→ **Your goal**:
Below are entries; output exactly the lines from the one with "Task: Select the Postal code input field" to the one with "Task: Click the set> command prompt", both included, and nothing else.
------------
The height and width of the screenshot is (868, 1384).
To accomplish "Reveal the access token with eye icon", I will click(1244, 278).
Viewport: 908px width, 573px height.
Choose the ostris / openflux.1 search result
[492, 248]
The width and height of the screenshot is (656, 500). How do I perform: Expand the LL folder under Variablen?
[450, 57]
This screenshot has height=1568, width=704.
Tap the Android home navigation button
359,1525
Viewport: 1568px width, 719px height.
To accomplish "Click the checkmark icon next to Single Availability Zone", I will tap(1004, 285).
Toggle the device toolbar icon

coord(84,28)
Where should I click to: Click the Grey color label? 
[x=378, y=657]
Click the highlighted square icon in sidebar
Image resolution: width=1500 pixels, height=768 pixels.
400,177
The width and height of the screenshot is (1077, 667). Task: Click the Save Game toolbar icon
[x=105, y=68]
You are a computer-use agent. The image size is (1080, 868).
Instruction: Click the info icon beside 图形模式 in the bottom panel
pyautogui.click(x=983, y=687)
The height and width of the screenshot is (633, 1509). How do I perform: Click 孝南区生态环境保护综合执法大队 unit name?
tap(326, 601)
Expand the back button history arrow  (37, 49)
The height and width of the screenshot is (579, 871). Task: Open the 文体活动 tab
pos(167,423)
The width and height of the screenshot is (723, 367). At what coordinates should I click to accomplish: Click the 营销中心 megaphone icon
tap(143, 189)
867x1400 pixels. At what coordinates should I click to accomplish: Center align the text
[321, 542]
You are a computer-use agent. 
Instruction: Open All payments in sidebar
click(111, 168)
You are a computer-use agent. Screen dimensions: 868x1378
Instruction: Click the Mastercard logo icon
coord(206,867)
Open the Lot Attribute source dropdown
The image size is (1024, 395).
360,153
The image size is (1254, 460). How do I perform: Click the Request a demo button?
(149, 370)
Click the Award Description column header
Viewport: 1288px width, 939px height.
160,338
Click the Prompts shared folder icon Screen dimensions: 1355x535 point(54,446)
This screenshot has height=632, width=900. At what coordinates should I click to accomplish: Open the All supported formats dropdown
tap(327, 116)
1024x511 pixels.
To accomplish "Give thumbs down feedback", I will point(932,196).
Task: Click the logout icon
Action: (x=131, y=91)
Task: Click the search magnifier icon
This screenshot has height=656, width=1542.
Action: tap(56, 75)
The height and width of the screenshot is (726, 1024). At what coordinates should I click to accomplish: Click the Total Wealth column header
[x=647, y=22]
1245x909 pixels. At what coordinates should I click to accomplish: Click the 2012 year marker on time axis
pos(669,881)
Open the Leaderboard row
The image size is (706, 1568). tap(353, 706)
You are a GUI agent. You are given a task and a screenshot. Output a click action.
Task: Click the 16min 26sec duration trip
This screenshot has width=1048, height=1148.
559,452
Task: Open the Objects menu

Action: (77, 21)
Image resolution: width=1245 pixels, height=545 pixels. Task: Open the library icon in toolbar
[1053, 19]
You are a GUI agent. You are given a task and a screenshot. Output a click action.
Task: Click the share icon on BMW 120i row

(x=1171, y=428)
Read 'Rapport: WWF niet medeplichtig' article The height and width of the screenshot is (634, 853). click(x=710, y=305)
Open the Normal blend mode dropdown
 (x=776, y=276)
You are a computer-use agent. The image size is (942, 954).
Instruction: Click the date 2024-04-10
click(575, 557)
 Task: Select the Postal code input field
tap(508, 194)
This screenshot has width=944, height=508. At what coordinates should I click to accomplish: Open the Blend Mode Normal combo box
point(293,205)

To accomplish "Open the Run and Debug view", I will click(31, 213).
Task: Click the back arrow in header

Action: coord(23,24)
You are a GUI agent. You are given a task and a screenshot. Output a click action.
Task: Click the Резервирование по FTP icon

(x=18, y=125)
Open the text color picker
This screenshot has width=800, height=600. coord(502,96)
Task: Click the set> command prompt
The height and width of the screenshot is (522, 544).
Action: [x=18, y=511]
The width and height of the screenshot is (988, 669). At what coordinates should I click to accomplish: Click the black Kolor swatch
------------
→ **Answer to this task**:
 Task: Select the Postal code input field
tap(508, 194)
This screenshot has width=944, height=508. At what coordinates should I click to accomplish: Open the Blend Mode Normal combo box
point(293,205)

To accomplish "Open the Run and Debug view", I will click(31, 213).
Task: Click the back arrow in header

Action: coord(23,24)
You are a GUI agent. You are given a task and a screenshot. Output a click action.
Task: Click the Резервирование по FTP icon

(x=18, y=125)
Open the text color picker
This screenshot has width=800, height=600. coord(502,96)
Task: Click the set> command prompt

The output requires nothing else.